Jack The Ripper May Have Been One Of The First Self-Named Serial Killers

(Jack the Ripper image titled “A Suspicious Character” from Illustrated London News for October 13,1888, [Public Domain] via Creative Commons)


Mass murderers and predator killers have plagued mankind since before recorded history, but the idea of the “serial killer”—with its quasi celebrity status—is more of a recent development. Many think the first recognizable serial killer of the modern variety was Jack the Ripper. Jack’s multiple killings in the fall of 1888 not only caused widespread terror, but also sparked a remarkable media sensation.

One of the side effects of the media’s attention was hundreds of anonymous letters that claimed to be sent by the killer. All of the letters are viewed with extreme skepticism, but two of them (the so-called “Dear Boss” and “Saucy Jacky” letters) are thought to be the most legitimate. After assessing the writing style and tone of the letters, they are both thought to have been written by the same person. They both seem to have information that should have only been known by the police and the murderer. Furthermore, the two letters were sent directly to the Central News Agency to ensure media coverage. The letters, both signed with the name “Jack the Ripper,” are thought to have been the original source of the serial killer’s now globally-known name.



  (Newspaper illustration following a Jack the Ripper killing, from Illustration from The Illustrated Police News 1888, [Public Domain] via Creative Commons)


According to the traditional Jack the Ripper narrative, Jack’s murder spree began on August 31, 1888, with the murder of Mary Ann Nicholls. She was killed with a deep cut across her throat and her abdomen was dissected. The Ripper struck again on September 8, when Annie Chapman was murdered. Her throat was slit and her uterus was stolen from her body with surgical precision.

Weeks later, on September 27, the “Dear Boss” letter was sent to the Central News Agency. In it the self-proclaimed Ripper mocked the police and voiced his anticipation for his next kill. He even claimed that he would cut off the ear of his upcoming victim.



  (Page one and two of the “Dear Boss” letter attributed to Jack the Ripper, [Public Domain] via Creative Commons)


Jack the Ripper emerged again on September 30 and took two more lives. First, he killed Elizabeth Stride by cutting her throat, but was apparently scared away from the scene before any mutilation could occur. Next, the Ripper hunted down Catherine Eddowes. She was killed with a cut across the throat. Unlike the body of Elizabeth Stride, the body of Catherine Eddowes was heavily mutilated. Her face was slashed and a piece of her ear was severed, as the “Dear Boss” letter supposedly predicted. One of her kidneys was also taken, as well as a portion of her womb.

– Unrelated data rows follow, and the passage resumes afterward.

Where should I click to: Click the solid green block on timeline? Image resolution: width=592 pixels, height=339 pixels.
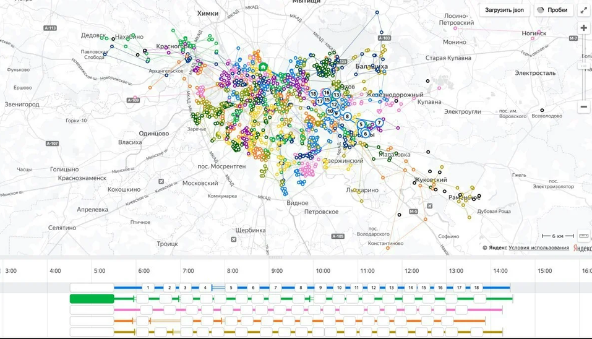tap(92, 299)
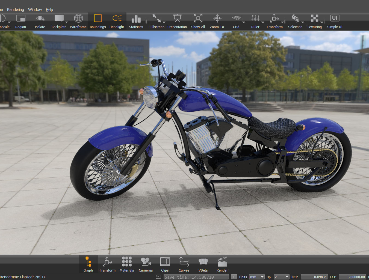Open the Up axis dropdown showing Z
Screen dimensions: 369x280
(281, 277)
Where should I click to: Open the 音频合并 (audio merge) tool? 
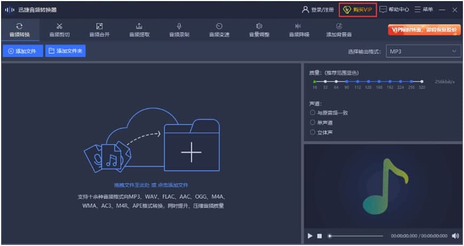tap(99, 30)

The “Saucy Jacky” letter (actually a postcard) was sent to the Central News Agency on October 1, and it referenced both the recent double-murder and the earlier “Dear Boss” letter. The writer of the letter complained that he had no time to mail his victim’s ear to the police, but acknowledged that the ear was, indeed, slashed. Once again, the letter was signed, “Jack the Ripper.” For increased dramatic effect, the postcard was covered in what seemed to be blood smears.



  (Front side of the “Saucy Jacky” postcard, 1888, [Public Domain] via Creative Commons)


Jack the Ripper committed his last canonical murder on November 9, 1888. This time the victim was Mary Jane Kelly. Her murder was by far the most gruesome—virtually no part of her body was spared mutilation. Much of her body was skinned, not just of flesh, but of muscle. Her features were slashed and brutalized beyond recognition. Her dissected body parts were even strewn around the crime scene.

With that, the canonical (traditionally accepted) killings of Jack the Ripper ended, but the mystery, investigations and interest in the crimes that occurred during the fall of 1888 continue to persist, today.